LAWRENCEVILLE, Ga. –
Fall’s arrival appears to be bringing welcomed relief for independent dealerships looking to build their inventory. Black Book explained why through its latest COVID-19 Market Insights released on Tuesday.
Analysts recapped in the report, “This past week, we saw more independents being the successful bidder. This is a welcome sight as we’ve talked to so many buyers that struggled over the summer to compete with the money the larger buyers were willing to spend to secure inventory.”
Not only are those larger buyers such as CarMax and Carvana easing back, Black Book is seeing that independent stores and dealerships in general aren’t having to dip into the floorplan funds as much for wholesale units.
According to volume-weighted data, analysts determined that overall car segment values decreased 0.66% over the last week. That decline nearly doubled the figure Black Book recorded during the prior week when car values softened by 0.37%.
Analysts also pointed out that the smallest car segments — compacts and subcompacts — sustained the largest value drops, falling by 1.59% and 0.92%, respectively. Black Book explained the reason for the movement of these particular units by saying, “demand has softened in recent weeks with new inventory increasing and consumers continuing to shift their preferences to crossovers.”
Meanwhile in the truck world, overall truck segment values (including pickups, SUVs and vans) declined by 0.19% last week, according to Black Book’s volume-weighted data. It was nearly a carbon copy of the prior week decline in truck values, which was 0.18%.
However, value declines for subcompact crossovers and subcompact luxury compacts far exceeded the overall reading, dropping by 1.17% and 1.39%, respectively. Black Book said, “Fuel prices remain low, so these fuel-efficient segments are being passed over by consumers for the larger compact and midsize segments that provide more utility and passenger space.”
Analysts also extended the ongoing dialogue about full-size trucks since their upward value moves “continued to lose steam.” Values for these units rose by 0.54% three weeks ago, followed by a 0.12% rise two weeks ago. Last week, values of full-size trucks ticked up by just 0.02%.
“At the auctions last week, it was observed that some trim levels showed weakening in values, and it is expected that this will continue into this week,” Black Book said.
“However, new inventory remains low so it is not expected that values will experience large declines until new supply increases,” analysts added.
Black Book wrapped up its latest wholesale observations by recapping conversations that analysts and other lane representatives had with consignors.
“Sales results continued to be mixed this past week with some sellers adjusting floor prices and ready to move their inventory and others holding firm to floors and willing to experience high no sale rates,” analysts said.
“In particular, the luxury sellers are holding firm to floors and seeing sales rates falling in the 20% range. Full-size trucks and large SUVs continue to bring strong attention on the lanes,” they continued.
“Many remarketers we are talking to are letting us know that they are short on inventory and are prepared to ride out the traditional fall softening in the market,” analysts went on to say. “The only big adjustments they are making to floors are in their older, rougher inventory and on sedans where demand is low.”

Collected material =
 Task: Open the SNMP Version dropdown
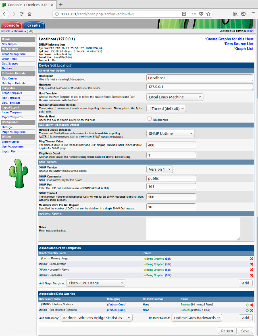click(159, 169)
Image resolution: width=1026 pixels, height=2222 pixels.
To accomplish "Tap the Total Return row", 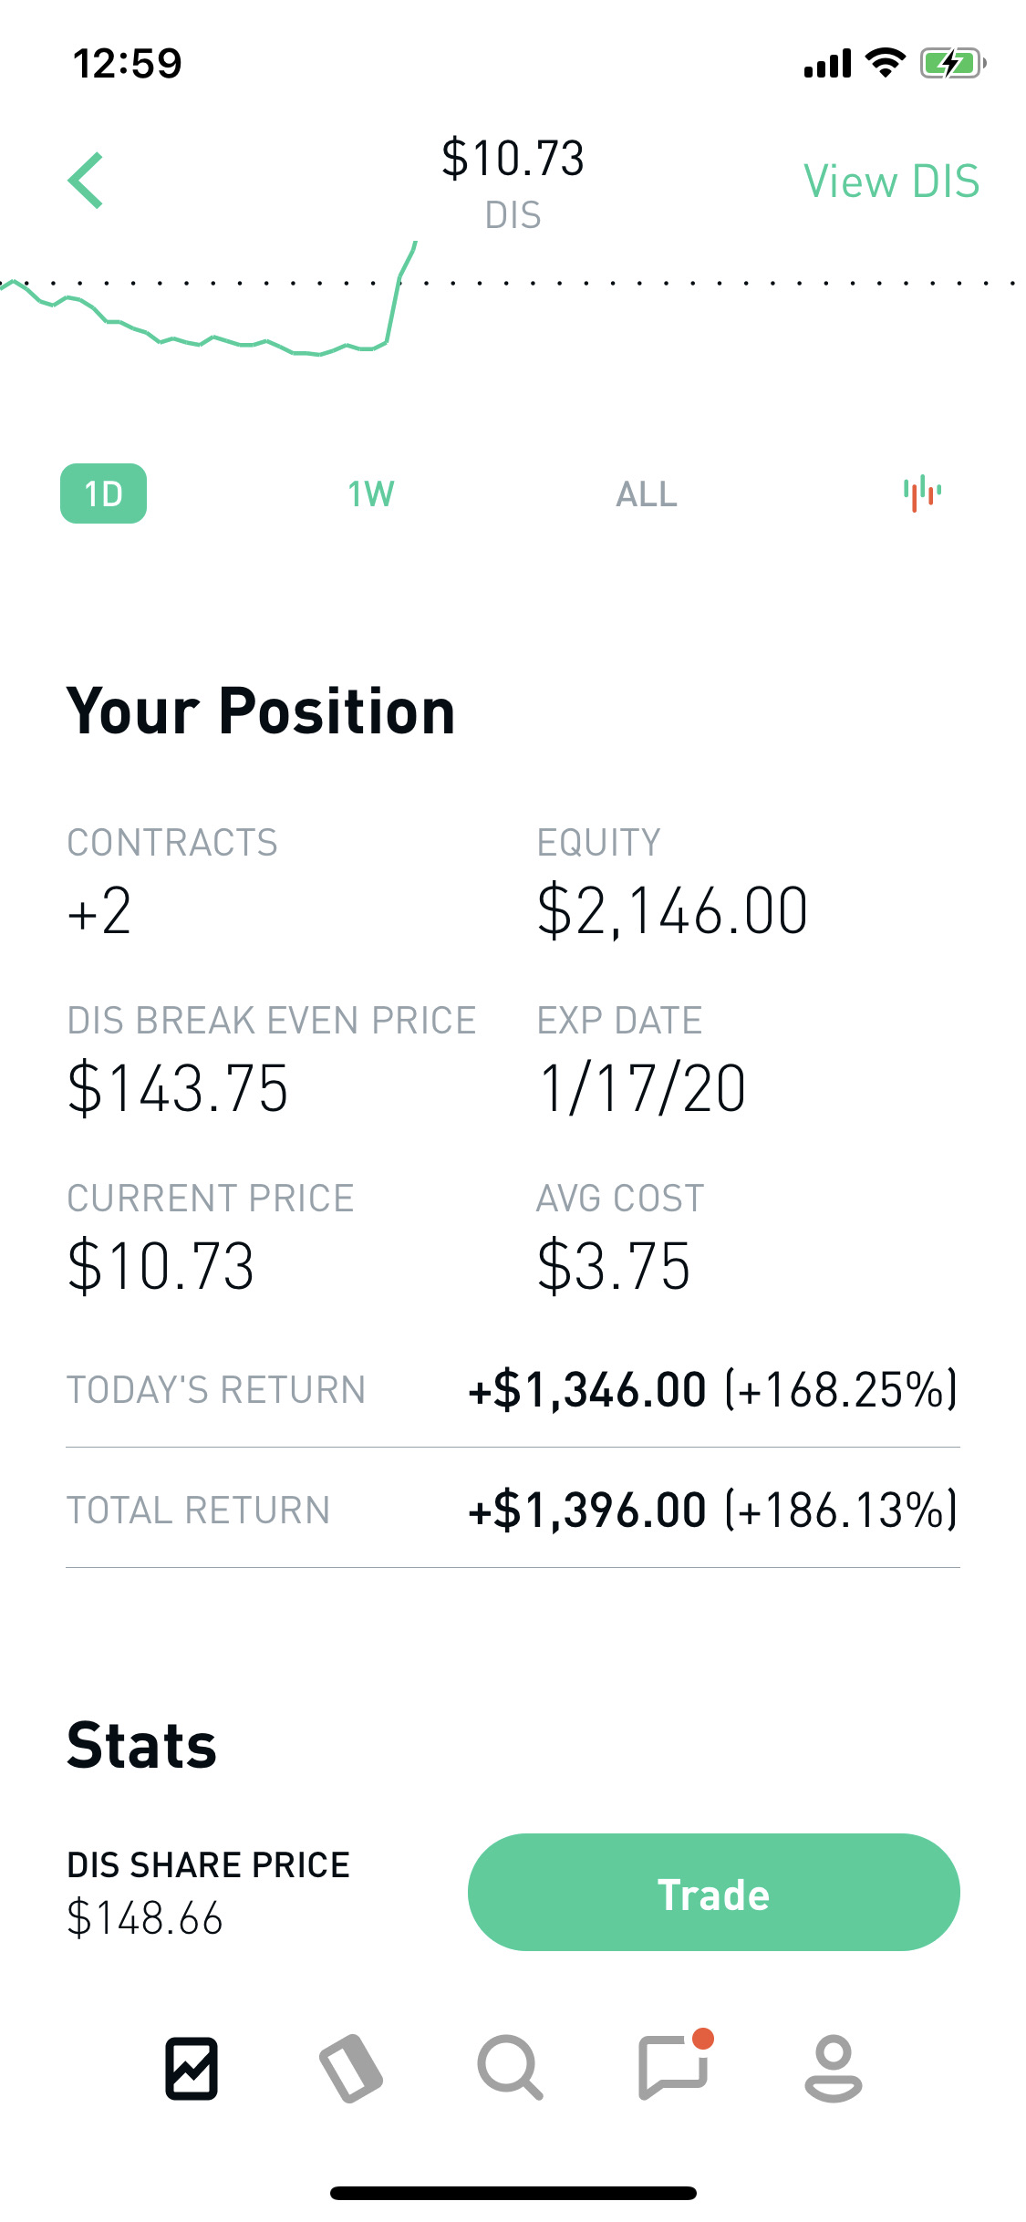I will pyautogui.click(x=513, y=1509).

Work order = Echo the passage of the wholesale market report from "According to volume-weighted" up to and including "which was 0.18%.", character for character. The material that comes after the wholesale market report has no connection to it.

Your solution =
According to volume-weighted data, analysts determined that overall car segment values decreased 0.66% over the last week. That decline nearly doubled the figure Black Book recorded during the prior week when car values softened by 0.37%.
Analysts also pointed out that the smallest car segments — compacts and subcompacts — sustained the largest value drops, falling by 1.59% and 0.92%, respectively. Black Book explained the reason for the movement of these particular units by saying, “demand has softened in recent weeks with new inventory increasing and consumers continuing to shift their preferences to crossovers.”
Meanwhile in the truck world, overall truck segment values (including pickups, SUVs and vans) declined by 0.19% last week, according to Black Book’s volume-weighted data. It was nearly a carbon copy of the prior week decline in truck values, which was 0.18%.